Steel rang under his boots, the gratings that made firm the surface of the causeway. It was the only sound. He stopped, only to have complete silence for a moment, and scanned the whole of the horizon, the glittering waters of
the Alkaline Sea, the lights of the city, the steaming geysers, the ridges beyond
Flower.

Rock scuffed, rattled. The sound seized his heart and held it constricted. He heard it again, spun toward the sound, saw a shadow shamble four-footed down a ridge.

It hit the guard beams and shied back, whuffing in alarm. Then it reared up against the sky, twice the height of a tall man, a great, long-clawed beast.

The dusei are lost
, Niun had said.

Duncan stood still, heart pounding. He reckoned the danger posed by these great omnivores, these natives of Kesrith. Venom-clawed and powerful enough to rip a man to shreds. This one tried the beam again, again, disliking the sensation, but single-minded in its attempt.

A second beast showed on the crest of the slope, coming down-hill.
Flower
’s spotlights came on, adding to confusion, her hatch open, men pouring out.

“Stop!” Duncan shouted. “No farther! Don’t shoot!”

The dus tried the beam again, heaved his bulk forward, and this time energies of the defense system played along his great sides, useless. He broke through, reared up and screamed, a moaning, hollow cry that echoed off the walls of Kesrith’s Nom.
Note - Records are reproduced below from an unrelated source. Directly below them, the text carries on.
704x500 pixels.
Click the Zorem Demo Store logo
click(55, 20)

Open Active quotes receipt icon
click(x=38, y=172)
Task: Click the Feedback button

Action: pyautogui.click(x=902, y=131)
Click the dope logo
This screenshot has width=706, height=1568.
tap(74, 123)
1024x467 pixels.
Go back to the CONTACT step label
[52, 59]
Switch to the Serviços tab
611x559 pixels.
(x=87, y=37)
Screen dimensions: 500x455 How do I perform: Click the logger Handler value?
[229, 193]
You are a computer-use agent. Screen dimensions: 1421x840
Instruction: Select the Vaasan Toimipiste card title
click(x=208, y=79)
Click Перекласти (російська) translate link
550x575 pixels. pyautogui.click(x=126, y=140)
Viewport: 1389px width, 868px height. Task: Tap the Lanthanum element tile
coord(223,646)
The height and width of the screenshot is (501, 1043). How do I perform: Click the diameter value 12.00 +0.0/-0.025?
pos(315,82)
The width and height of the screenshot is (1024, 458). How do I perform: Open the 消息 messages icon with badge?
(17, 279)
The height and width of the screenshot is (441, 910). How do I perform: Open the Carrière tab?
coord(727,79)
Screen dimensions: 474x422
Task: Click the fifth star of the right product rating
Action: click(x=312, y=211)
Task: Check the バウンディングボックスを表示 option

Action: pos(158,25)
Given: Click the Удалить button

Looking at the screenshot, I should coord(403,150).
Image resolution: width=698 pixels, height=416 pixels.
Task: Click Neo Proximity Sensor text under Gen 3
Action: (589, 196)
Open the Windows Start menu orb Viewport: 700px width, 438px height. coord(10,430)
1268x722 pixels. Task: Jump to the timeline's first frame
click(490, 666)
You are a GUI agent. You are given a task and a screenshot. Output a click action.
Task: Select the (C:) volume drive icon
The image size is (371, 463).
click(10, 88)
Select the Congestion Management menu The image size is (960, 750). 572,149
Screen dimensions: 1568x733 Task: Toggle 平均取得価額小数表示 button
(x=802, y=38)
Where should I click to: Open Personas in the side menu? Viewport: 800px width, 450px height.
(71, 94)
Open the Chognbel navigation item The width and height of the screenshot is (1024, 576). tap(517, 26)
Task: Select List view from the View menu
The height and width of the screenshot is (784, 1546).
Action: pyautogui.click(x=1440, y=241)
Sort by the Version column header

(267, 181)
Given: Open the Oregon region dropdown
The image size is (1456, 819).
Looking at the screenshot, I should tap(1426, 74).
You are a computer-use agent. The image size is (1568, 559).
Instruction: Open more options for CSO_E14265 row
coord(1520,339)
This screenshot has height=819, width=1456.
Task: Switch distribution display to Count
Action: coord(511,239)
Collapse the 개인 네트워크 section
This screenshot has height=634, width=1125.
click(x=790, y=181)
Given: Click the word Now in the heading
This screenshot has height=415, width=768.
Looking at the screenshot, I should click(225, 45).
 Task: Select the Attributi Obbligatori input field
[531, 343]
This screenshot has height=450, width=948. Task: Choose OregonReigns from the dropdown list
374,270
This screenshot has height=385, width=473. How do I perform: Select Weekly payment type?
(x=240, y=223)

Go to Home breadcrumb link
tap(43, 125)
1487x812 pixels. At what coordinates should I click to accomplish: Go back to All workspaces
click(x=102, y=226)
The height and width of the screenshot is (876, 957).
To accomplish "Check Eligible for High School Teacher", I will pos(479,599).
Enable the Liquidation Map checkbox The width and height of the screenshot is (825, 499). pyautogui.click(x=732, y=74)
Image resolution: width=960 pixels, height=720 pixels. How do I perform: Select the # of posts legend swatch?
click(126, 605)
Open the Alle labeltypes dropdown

A rifle beam cut the dark.

“Stop shooting!” Duncan shouted.

The second beast broke through, a sparkle of light against its sides, a stench of singed fur. They huddled together, the two invaders, backed rump to rump, and kept shifting nervously.

Niun’s beasts.

Duncan saw them head for the ramp, toward the open door, where the men were—saw shots fired. The beasts shied off.

“No!” he cried, and the beasts backed, turned and came toward him, snuffling the air. Back at the hatchway, men shouted at him. They could not fire; he was too close to the beasts. Lights played on them, blinding. The dusei, locked into their inquisitive obstinacy, paid no heed. They came, long-clawed feet turned in, claws rattling
on the mesh, heads lowered, ursine monsters—slope-shouldered, almost comic in their distracted manner.

The larger dus nosed at him, sniffed noisily from its pug nose. Duncan stood still, heart pounding so that the blood raced in his veins. The beast nudged him, nothing gentle, and he did not fall; it nosed his hand, investigated it with the mobile center of the lip.

And they circled one before him and then the other, shifting position in a strange ballet, constantly between him and the men with the rifles, uttering low, moaning cries. He took his life in pawn and moved, found that they moved with him. He stopped and they stopped.

They were surely Niun’s beasts, that had come a long, hard journey from Sil’athen—far longer a trek for them than for men’s machines. And with uncanny accuracy they had found Niun, across a hundred miles of desert, and singled out the place that confined him.